A cell for immigrant detainees in the first German immigration detention site Fort Prinz Karl. The former fort served as a camp for foreigners from 1920 to 1924.

Fort Prinz Karl, Bavaria. Photo: Sabrina Axster, July 2022

Sabrina Axster

Thank you for visiting my webpage. I am currently the postdoctoral fellow for Cornell University’s Migration Program and hold a PhD in Political Science from Johns Hopkins University. Sitting at the intersection of postcolonial theory, political economy, and international political sociology, my research uses a transnational lens to reveal the colonial and racial logics of contemporary state security practices such as border controls, policing, and incarceration.

My book project examines the entangled histories of subnational-local and global-colonial mobility controls and develops a multi-scalar framework to analyze the making of contemporary border controls. Through a case study of Germany it shows that to be able to control people as migrants, the German state relies on a set of legal, bureaucratic, and enforcement capacities that are as much rooted in the policing of vagrants and Roma people at the parish level as they were influenced by the transnational efforts to control colonized subjects.

A second project I am currently co-developing, and which is supported through a joint Cornell University and King’s College seed grant, seeks to broaden the geographic scope of the post-colonial social science literature by thinking about the legacies of colonialism beyond the Anglosphere.

Thirdly, I co-authored multiple articles focused on the political economy of international security. Often treated in isolation, these articles instead examine how contemporary security practices are central to the functioning of our global economy.

My research has been supported by the National Science Foundation, the German Academic Exchange Service, the Andrew W. Mellon Foundation, and the Carnegie Council for Ethics in International Affairs and has won multiple best paper awards as well as an Honorable Mention for the 2024 APSA Migration and Citizenship section best dissertation award.

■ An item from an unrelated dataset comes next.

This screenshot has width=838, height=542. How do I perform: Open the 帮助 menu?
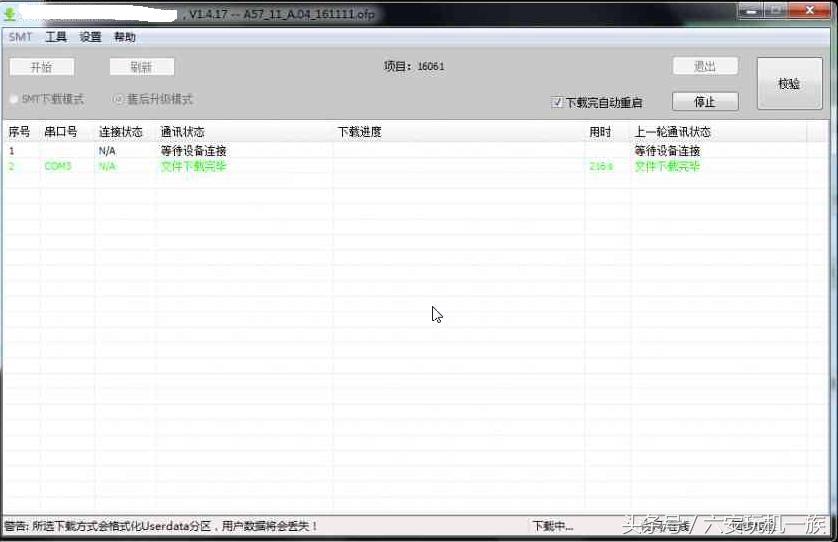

For my work at Cornell University, I was awarded the 2024 Cornell University Postdoc Achievement Award for Excellence in Leadership.

Besides my academic background, I have 5+ years in policy analysis and multi-stakeholder engagement at the United Nations. I have designed and taught classes on migration in the world, the politics of border controls, global political economy from below, the United Nations, and U.S. Foreign Policy.